La référence à l’Année sainte au sens chrétien se trouve dans la partie suivante consacrée au Jubilé : 7 fois sept ans donnant 49, tous les 50 ans un jubilé marqué par le Grand Pardon sera proclamé au son du cor ; “Vous déclarerez sainte la cinquantième année et vous proclamerez dans le pays la libération pour tous les habitants, ce sera pour vous un jubilé, chacun de vous retournera dans sa propriété et chacun de vous retournera dans son clan” (Lévitique 25, 9-10). Et pour ceux qui font du commerce, qu’au moins durant cette année personne n’exploite un acheteur ou un vendeur “que nul d’entre vous n’exploite son frère” (25,14).

 

Chez Isaïe nous trouvons le déploiement messianique de ce qu’est l’Année sainte. Elle se réalisera grâce au messie : “L’esprit du Seigneur est sur moi, le Seigneur, en effet, a fait de moi un messie, il m’a envoyé porter le joyeux message aux humiliés, poncer ceux qui ont le cœur brisé, proclamer aux captifs l’évasion, aux prisonniers l’éblouissement, proclamer l’année de la faveur du Seigneur…” (Isaïe 61,1-2a). 

 

C’est ce texte d’Isaïe que Jésus cite en début de sa mission publique dans la synagogue de Nazareth : “L’esprit du Seigneur est sur moi parce qu’il m’a conféré l’onction pour annoncer la bonne nouvelle aux pauvres. Il m’a envoyé proclamer aux captifs la libération et aux aveugles le retour à la vue, renvoyer les opprimés en liberté, proclamer une année d’accueil par le Seigneur” (Luc 4,18-19) (traduction de la TOB). 

 

La tradition biblique célèbre surtout la joie du retour des exilés de Babylone. Dans son application réelle, la célébration du jubilé avec la mise en jachère des terres etc, demeure surtout théorique. Le christianisme va d’abord s’en saisir de façon générale pour transmettre le message sur la valeur salvifique du messie. Le Christ, par le don de sa vie offerte par amour, réalise ainsi cette annonce de libération, de justice et de pardon. Puis le christianisme occidental va se saisir de cette tradition biblique pour proclamer le Jubilé de l’Année sainte. Il va le faire aux pieds de la lettre pour l’appliquer à la vie des chrétiens.

_EXERCICES:_
• a. D'après le texte sur l'Année sainte, dans quelle synagogue Jésus cite-t-il le texte d'Isaïe au début de sa mission publique ?
• b. Recopiez le passage du texte sur l'Année sainte qui commence par « Chez Isaïe nous » et se poursuit jusqu'à « de la TOB). », en substituant « Éternel » à « Seigneur ».

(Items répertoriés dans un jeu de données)
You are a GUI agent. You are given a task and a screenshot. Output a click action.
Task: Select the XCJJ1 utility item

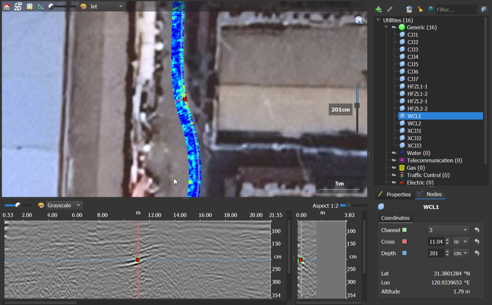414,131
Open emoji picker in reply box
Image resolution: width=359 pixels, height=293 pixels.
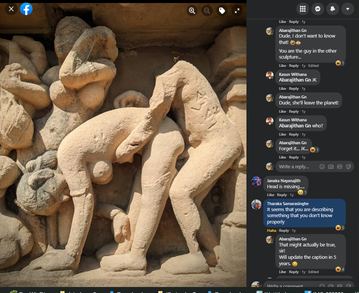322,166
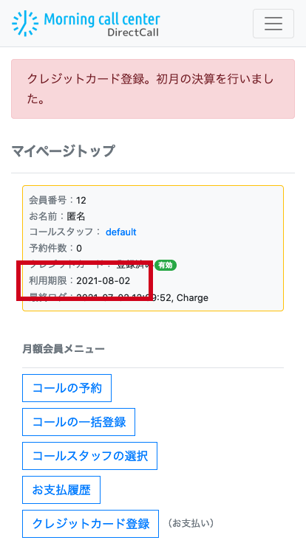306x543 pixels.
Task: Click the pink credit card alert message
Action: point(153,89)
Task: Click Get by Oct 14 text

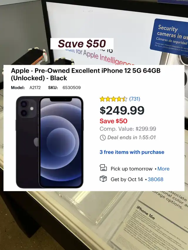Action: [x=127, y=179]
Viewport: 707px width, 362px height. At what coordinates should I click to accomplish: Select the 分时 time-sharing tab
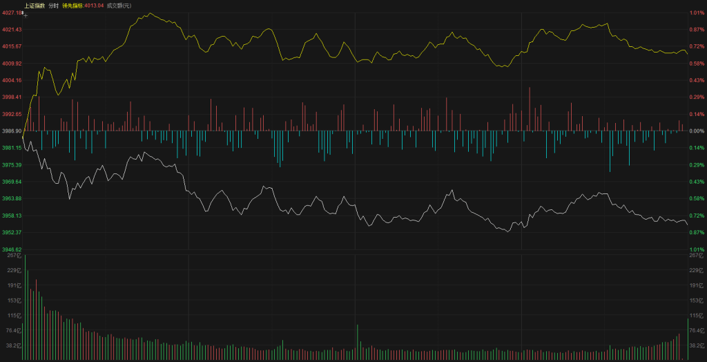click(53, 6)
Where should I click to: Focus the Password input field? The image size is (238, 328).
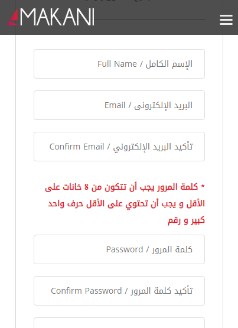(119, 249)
---
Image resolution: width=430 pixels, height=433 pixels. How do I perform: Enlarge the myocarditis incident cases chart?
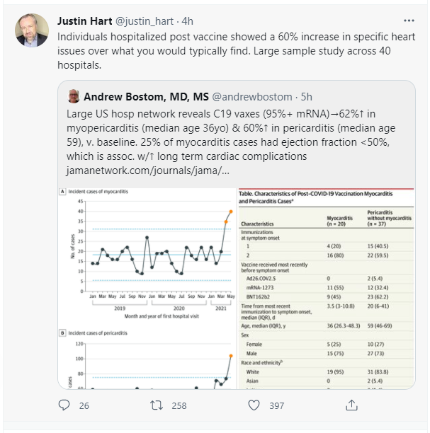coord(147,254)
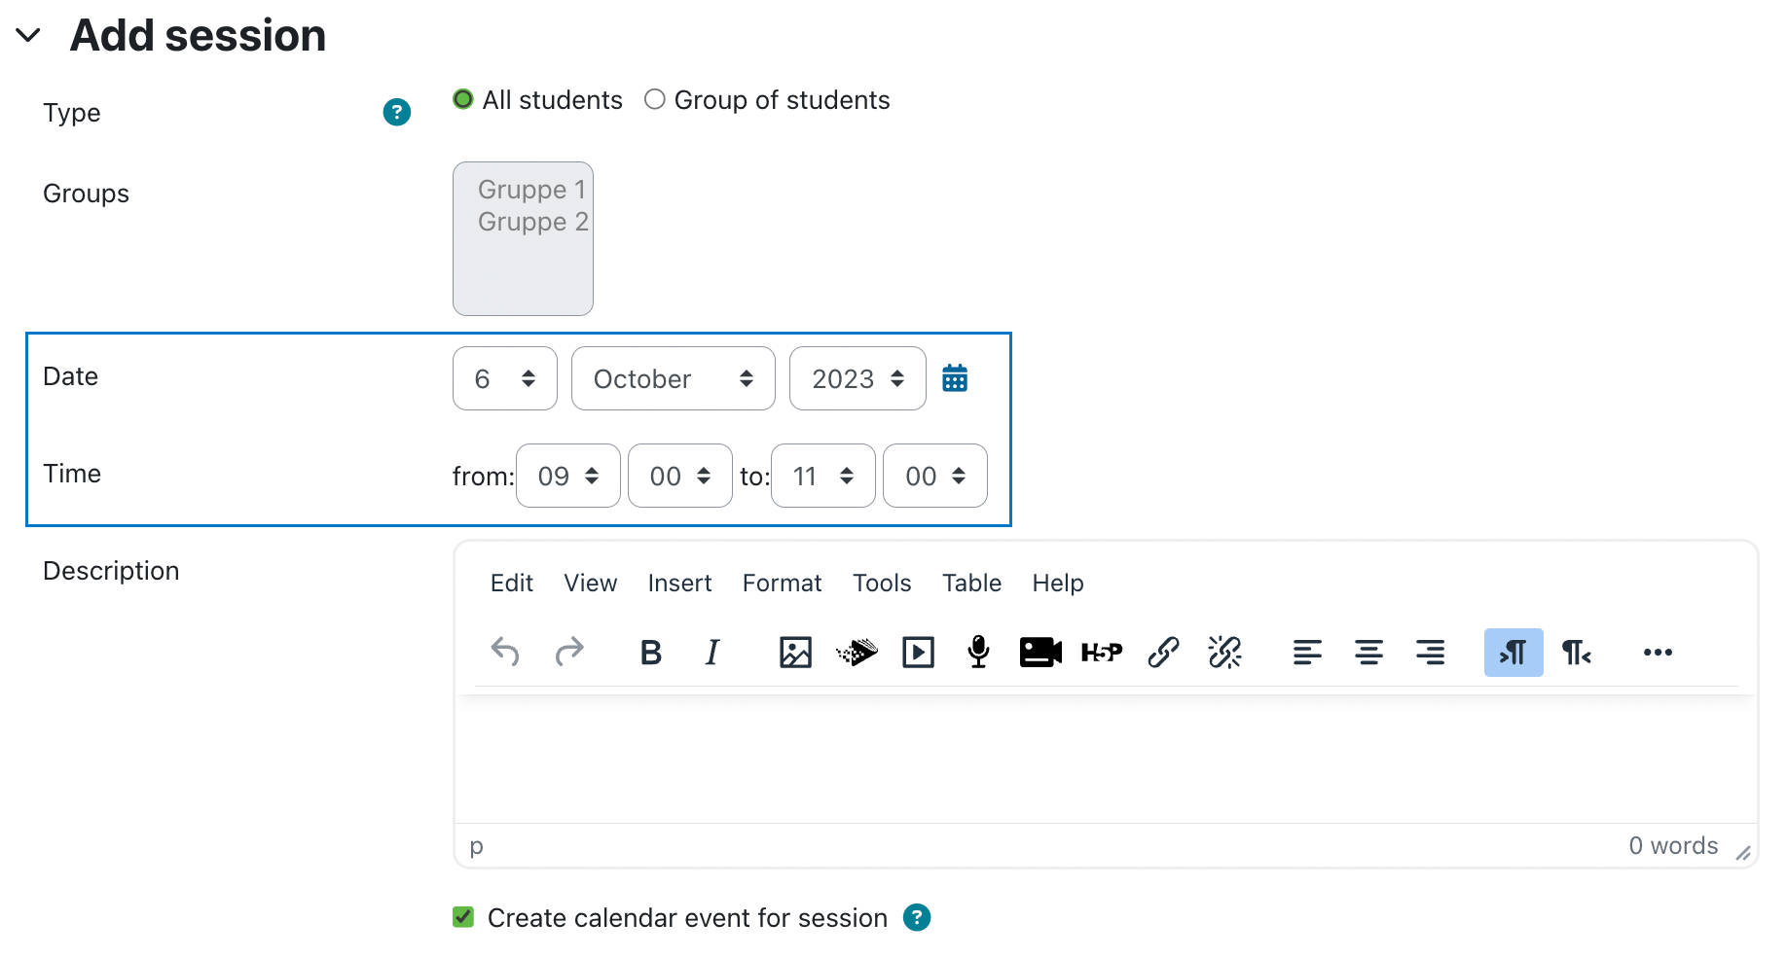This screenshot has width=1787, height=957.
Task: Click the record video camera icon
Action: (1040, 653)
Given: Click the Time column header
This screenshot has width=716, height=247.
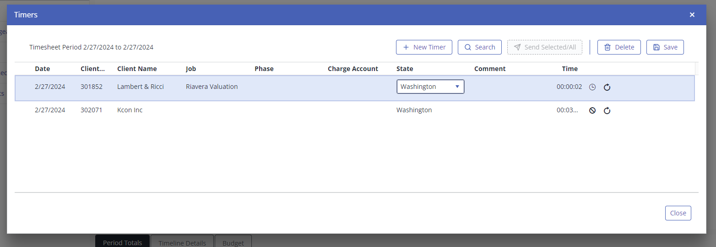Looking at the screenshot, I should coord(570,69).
--
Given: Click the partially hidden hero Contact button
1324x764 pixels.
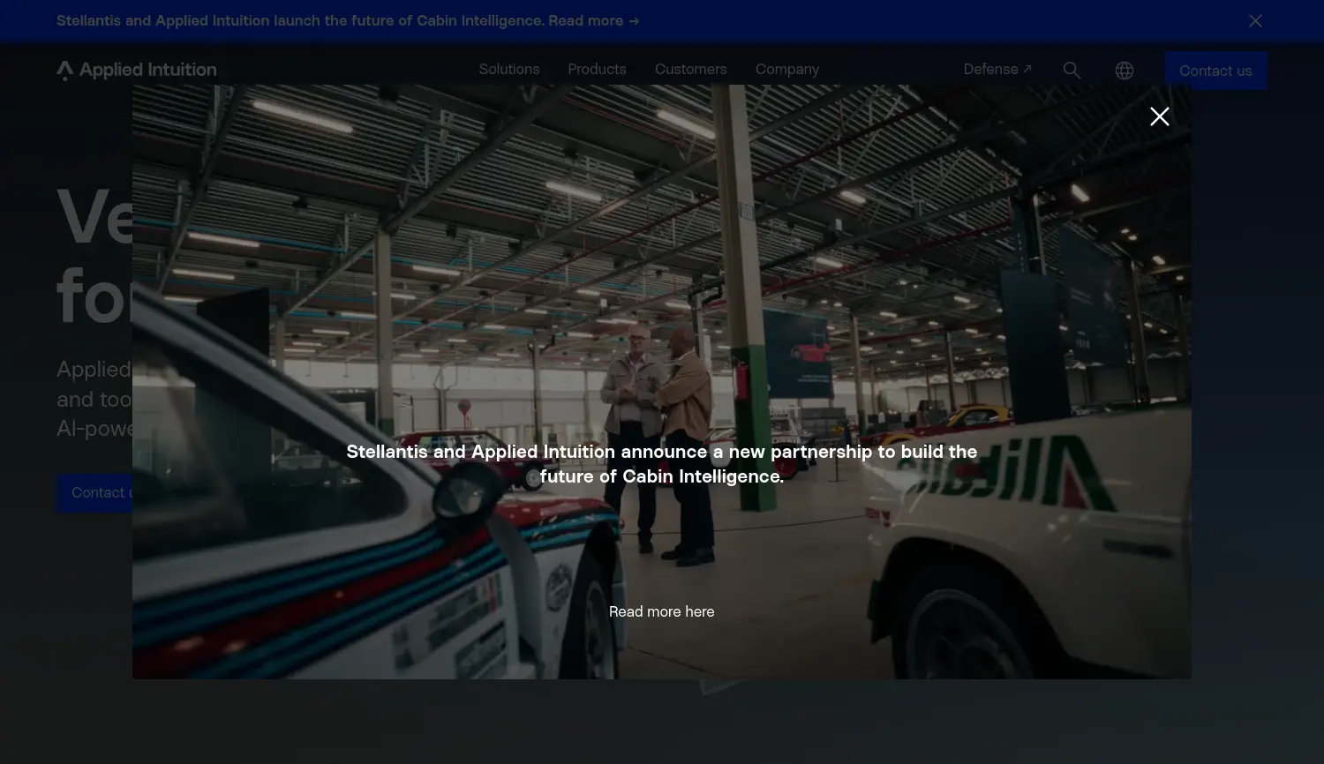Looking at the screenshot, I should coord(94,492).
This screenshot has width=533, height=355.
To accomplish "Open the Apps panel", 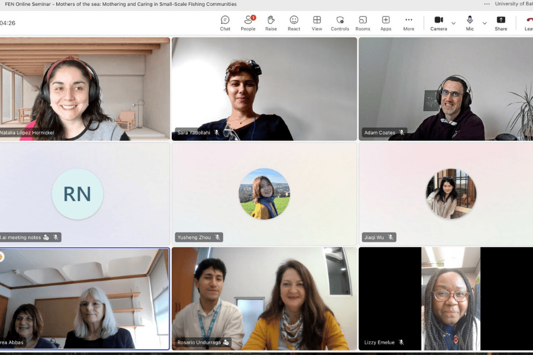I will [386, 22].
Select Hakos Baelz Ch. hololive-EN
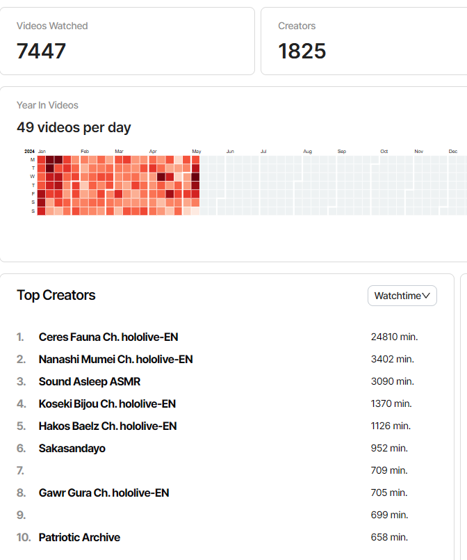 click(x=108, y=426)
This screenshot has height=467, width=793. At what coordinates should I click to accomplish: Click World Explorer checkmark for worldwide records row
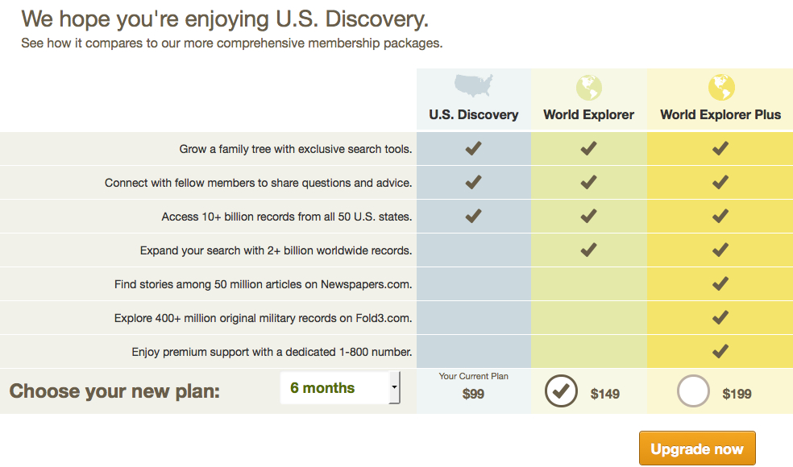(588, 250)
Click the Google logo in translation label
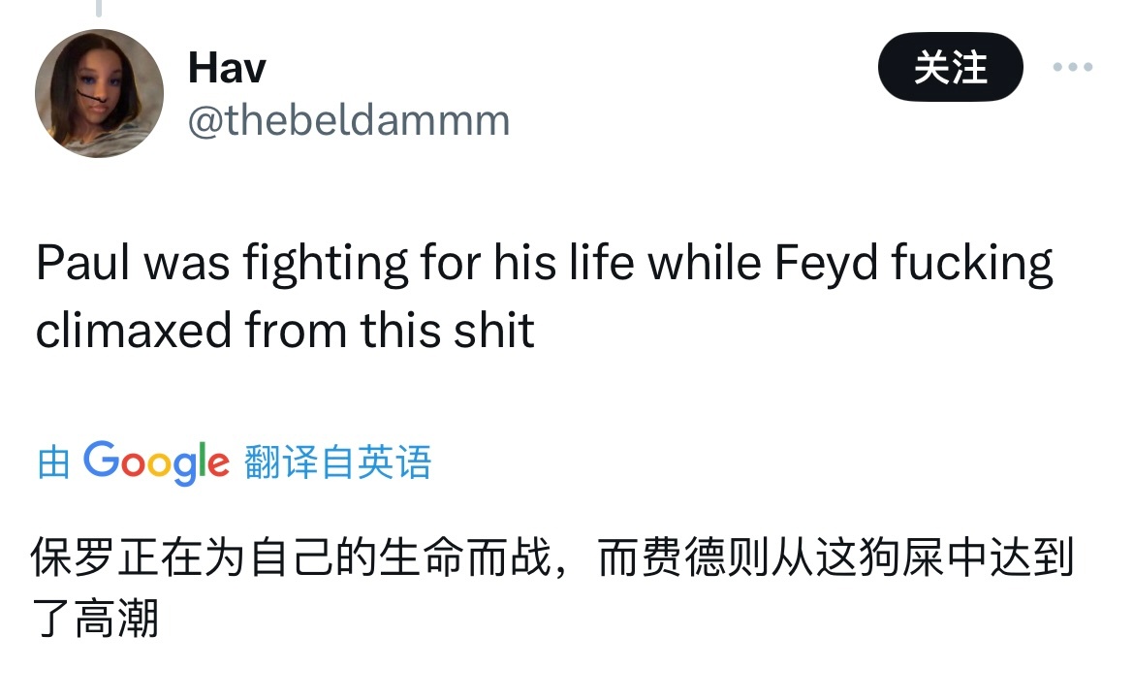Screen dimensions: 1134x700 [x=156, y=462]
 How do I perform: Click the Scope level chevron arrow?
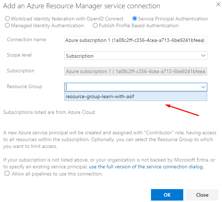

_RÉPONSES ATTENDUES:_
• a. Dans la synagogue de Nazareth.

• b.
Chez Isaïe nous trouvons le déploiement messianique de ce qu’est l’Année sainte. Elle se réalisera grâce au messie : “L’esprit du Éternel est sur moi, le Éternel, en effet, a fait de moi un messie, il m’a envoyé porter le joyeux message aux humiliés, poncer ceux qui ont le cœur brisé, proclamer aux captifs l’évasion, aux prisonniers l’éblouissement, proclamer l’année de la faveur du Éternel…” (Isaïe 61,1-2a). 

 

C’est ce texte d’Isaïe que Jésus cite en début de sa mission publique dans la synagogue de Nazareth : “L’esprit du Éternel est sur moi parce qu’il m’a conféré l’onction pour annoncer la bonne nouvelle aux pauvres. Il m’a envoyé proclamer aux captifs la libération et aux aveugles le retour à la vue, renvoyer les opprimés en liberté, proclamer une année d’accueil par le Éternel” (Luc 4,18-19) (traduction de la TOB).